Hard data from Viking and Pathfinder missions to Mars do not indicate
strong martian winds, according to Flynn. “But those missions did not
collect data during dust storms on Mars. Global computer models and wind
tunnel tests indicate very high winds are required to start and maintain a
dust storm on the red planet,” he said.

“Our goal is to demonstrate that the solar-wind hybrid system can compete
with traditional energy production systems in rural environments above the
Arctic Circle,” Flynn said. “By demonstrating the feasibility of a system
on Earth, we are beginning to address the feasibility for a system on Mars.”

“We have been working with a private contractor, Northern Power Systems, of
Waitsfield, Vt., to develop these types of hybrid wind-solar systems, one
of which is called the village power system,” he said. “This system is
under development for use in rural Alaskan villages.”

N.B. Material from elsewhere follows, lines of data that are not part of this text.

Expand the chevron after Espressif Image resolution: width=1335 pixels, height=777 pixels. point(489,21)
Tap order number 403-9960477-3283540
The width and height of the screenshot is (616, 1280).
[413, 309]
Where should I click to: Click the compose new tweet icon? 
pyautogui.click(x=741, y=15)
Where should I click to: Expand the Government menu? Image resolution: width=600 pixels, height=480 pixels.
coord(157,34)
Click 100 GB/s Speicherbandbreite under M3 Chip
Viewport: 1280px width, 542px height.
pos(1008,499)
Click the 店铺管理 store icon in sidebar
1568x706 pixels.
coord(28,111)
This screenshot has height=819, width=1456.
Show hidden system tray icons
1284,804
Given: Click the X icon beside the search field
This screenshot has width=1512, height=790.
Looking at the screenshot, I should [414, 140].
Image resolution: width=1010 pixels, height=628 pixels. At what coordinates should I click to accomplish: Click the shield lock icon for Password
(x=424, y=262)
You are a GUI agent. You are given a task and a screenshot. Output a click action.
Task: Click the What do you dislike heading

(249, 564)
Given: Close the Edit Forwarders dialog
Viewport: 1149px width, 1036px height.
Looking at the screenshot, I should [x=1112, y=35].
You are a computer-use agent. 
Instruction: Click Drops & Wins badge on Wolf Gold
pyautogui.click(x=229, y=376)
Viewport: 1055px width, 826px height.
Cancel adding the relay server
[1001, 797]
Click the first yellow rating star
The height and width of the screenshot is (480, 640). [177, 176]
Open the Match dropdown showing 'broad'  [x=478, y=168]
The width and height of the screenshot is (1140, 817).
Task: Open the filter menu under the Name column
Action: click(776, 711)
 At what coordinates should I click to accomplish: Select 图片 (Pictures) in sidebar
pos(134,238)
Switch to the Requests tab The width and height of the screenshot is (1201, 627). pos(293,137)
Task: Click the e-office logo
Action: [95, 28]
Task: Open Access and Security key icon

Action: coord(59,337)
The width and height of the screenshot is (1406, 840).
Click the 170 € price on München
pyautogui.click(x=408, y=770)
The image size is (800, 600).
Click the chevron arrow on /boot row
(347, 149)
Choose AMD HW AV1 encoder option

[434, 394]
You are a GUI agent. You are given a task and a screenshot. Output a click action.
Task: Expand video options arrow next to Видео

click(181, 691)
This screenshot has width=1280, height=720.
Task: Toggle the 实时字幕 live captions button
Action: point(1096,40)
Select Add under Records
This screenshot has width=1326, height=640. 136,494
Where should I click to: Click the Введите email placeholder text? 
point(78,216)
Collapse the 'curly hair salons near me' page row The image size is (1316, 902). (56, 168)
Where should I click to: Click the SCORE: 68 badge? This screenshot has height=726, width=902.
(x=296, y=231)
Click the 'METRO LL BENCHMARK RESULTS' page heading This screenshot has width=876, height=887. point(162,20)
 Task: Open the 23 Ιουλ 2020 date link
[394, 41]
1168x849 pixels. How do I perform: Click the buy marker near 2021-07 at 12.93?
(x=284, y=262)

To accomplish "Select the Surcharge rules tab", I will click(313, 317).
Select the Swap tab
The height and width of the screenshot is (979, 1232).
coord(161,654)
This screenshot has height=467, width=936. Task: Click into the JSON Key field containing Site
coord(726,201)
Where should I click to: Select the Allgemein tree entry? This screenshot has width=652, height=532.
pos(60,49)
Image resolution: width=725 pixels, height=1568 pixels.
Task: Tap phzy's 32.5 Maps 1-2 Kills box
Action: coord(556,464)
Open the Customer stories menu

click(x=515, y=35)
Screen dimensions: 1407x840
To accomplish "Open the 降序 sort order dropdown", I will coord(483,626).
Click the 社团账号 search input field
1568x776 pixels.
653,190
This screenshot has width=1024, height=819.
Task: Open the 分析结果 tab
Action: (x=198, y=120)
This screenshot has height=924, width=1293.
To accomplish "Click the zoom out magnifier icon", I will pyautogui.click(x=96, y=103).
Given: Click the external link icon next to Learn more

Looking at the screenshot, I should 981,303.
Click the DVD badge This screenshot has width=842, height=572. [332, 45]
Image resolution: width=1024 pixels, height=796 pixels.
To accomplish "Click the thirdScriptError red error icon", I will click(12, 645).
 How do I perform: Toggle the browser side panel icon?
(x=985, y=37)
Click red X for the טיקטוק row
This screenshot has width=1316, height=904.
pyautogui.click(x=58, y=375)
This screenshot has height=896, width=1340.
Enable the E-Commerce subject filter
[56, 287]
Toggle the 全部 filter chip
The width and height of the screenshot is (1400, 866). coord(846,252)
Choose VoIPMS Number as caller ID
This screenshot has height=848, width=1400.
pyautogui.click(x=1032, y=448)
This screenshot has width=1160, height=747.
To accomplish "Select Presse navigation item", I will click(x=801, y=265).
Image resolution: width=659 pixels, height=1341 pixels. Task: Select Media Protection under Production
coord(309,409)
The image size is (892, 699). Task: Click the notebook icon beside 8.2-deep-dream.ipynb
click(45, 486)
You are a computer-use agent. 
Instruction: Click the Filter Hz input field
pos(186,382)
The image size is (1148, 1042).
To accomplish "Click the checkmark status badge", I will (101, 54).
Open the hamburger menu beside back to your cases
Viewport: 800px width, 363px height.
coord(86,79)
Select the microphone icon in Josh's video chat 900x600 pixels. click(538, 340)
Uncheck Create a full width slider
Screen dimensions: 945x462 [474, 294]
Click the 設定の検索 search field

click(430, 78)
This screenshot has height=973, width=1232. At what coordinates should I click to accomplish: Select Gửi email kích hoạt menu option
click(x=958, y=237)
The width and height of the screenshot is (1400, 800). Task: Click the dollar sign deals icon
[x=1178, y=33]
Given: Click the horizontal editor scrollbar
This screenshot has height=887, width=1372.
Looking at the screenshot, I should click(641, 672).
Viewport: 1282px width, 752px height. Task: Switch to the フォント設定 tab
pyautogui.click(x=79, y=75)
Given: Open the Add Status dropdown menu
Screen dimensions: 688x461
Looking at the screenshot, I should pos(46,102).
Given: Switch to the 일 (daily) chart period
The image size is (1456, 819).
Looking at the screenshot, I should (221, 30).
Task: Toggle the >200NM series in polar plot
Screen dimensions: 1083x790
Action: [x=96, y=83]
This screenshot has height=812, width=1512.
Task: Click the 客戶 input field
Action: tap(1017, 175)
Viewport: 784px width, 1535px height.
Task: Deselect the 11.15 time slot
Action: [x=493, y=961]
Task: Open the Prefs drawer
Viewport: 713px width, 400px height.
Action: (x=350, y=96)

Wind turbines that are able to operate in extremely cold, windy areas are
scheduled for testing in Kotzebue, Alaska, location of a wind power test
farm. The wind turbine system to be used in the Alaskan village power
system won R&D Magazine’s “R&D 100 Editors’ Award” in 2000.

“Originally, we were using the Amundsen-Scott South Pole Station, where
there are about six months of darkness, as a Mars analog,” Bubenheim said.
“We were working with life support technologies, including growing fresh
fruits and vegetables and recycling waste. Then we thought about using wind
machines on Mars, too. People at both the South Pole Station and a space
habitat have to be careful to efficiently use electricity,” he explained.

Antarctica is sufficiently remote that getting diesel oil in is difficult,
according to Bubenheim. The key issue at the South Pole, Mars and Alaska is
maintainability in extreme environments. Wind machines must be able to
operate in conditions of low temperature, frost and the presence of
abrasive materials, such as sand, he said.